AがなければBがないと言える場合、AとBとの間には因果関係があるとする説がある。この説は「条件説」と呼ばれている。この事件での控訴院の判決は、「何が彼女の死の原因となったかである。その答えは、刺し傷である」と述べていることから、条件説に従ったと言える。つまり端的に「被告人がナイフで刺さなければ被害者の女性は死ななかった」と判示した。

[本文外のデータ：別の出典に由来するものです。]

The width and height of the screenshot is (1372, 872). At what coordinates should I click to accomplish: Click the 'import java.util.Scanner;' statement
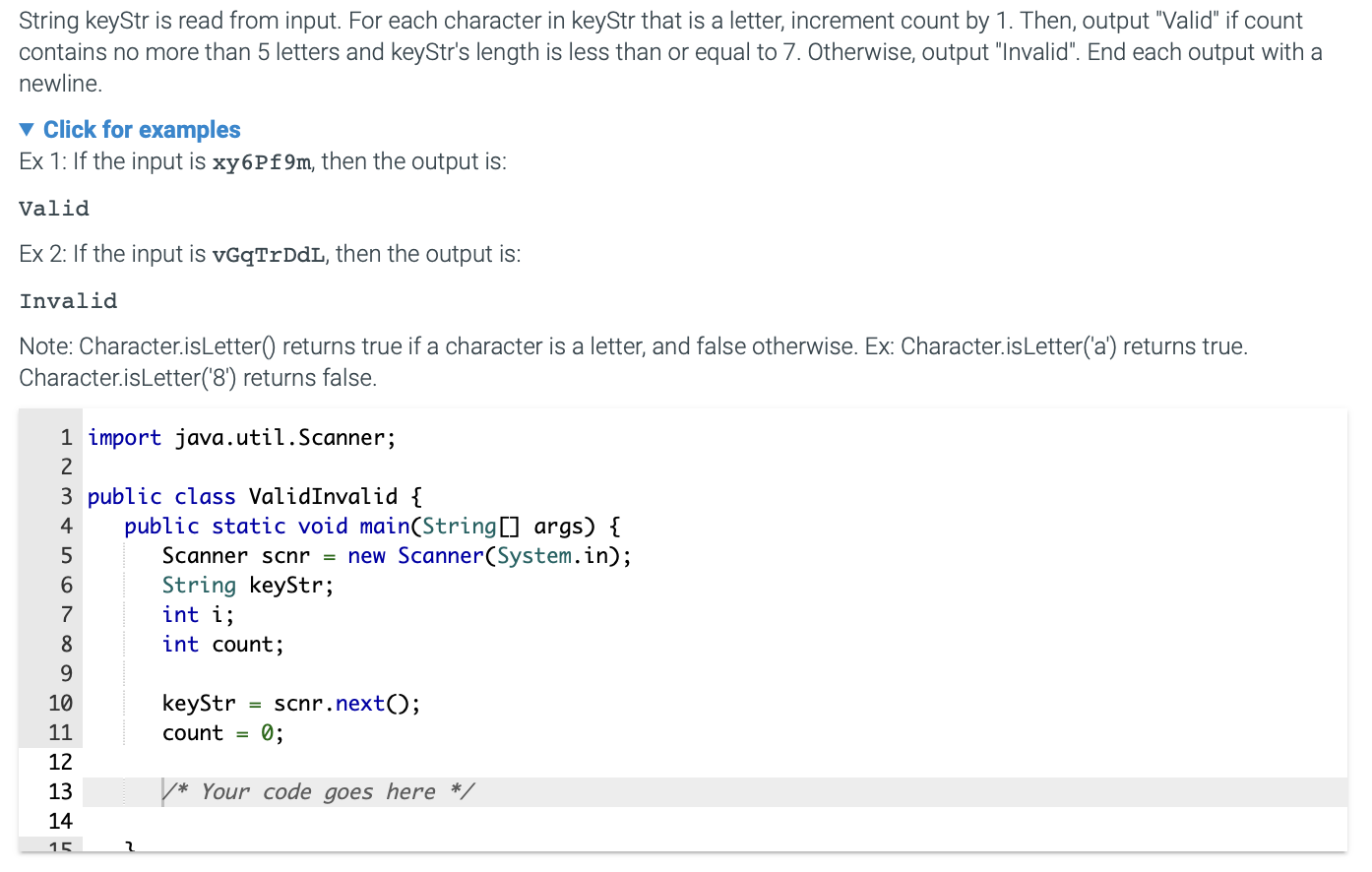click(240, 437)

 これに対して、「社会生活上の経験に照らして、通常その行為からその結果が発生することが相当であると見られる関係」がある場合に因果関係を認める説がある。これは「相当因果関係説」と呼ばれている。仮にこの事件に相当因果関係説を当てはめたとすれば、被告人が被害者に負わせた程度の刺し傷では「社会生活上の経験に照らして、通常」死亡に至ると見ることは「相当でない」から、被告人に殺人罪を問えない、ということになるかもしれない。
 しかし、例えば、もともと病弱だった人を刺して、その人が死亡した場合、健康な人なら死亡するまでには至らなかったとして殺人罪に問えないというのは、不合理であろう。控訴院は、「他の人々に暴力を用いる人々は、その犠牲者をありのままに受け入れなければならない」と述べている。被害者が病弱だったから死亡したという抗弁が認められないのと同様に、被害者の宗教上の信念による輸血拒否によって死亡したという抗弁は認められない。ある宗教を信じている人にとって、他の宗教の教義や慣行は「不合理」に見えるというのは普通のことである。刑法に違反するような反社会的なものでないかぎり、被害者の宗教上の信念が不合理であるとして、加害者の罪を減刑することはできない。これが控訴院判決の趣旨である。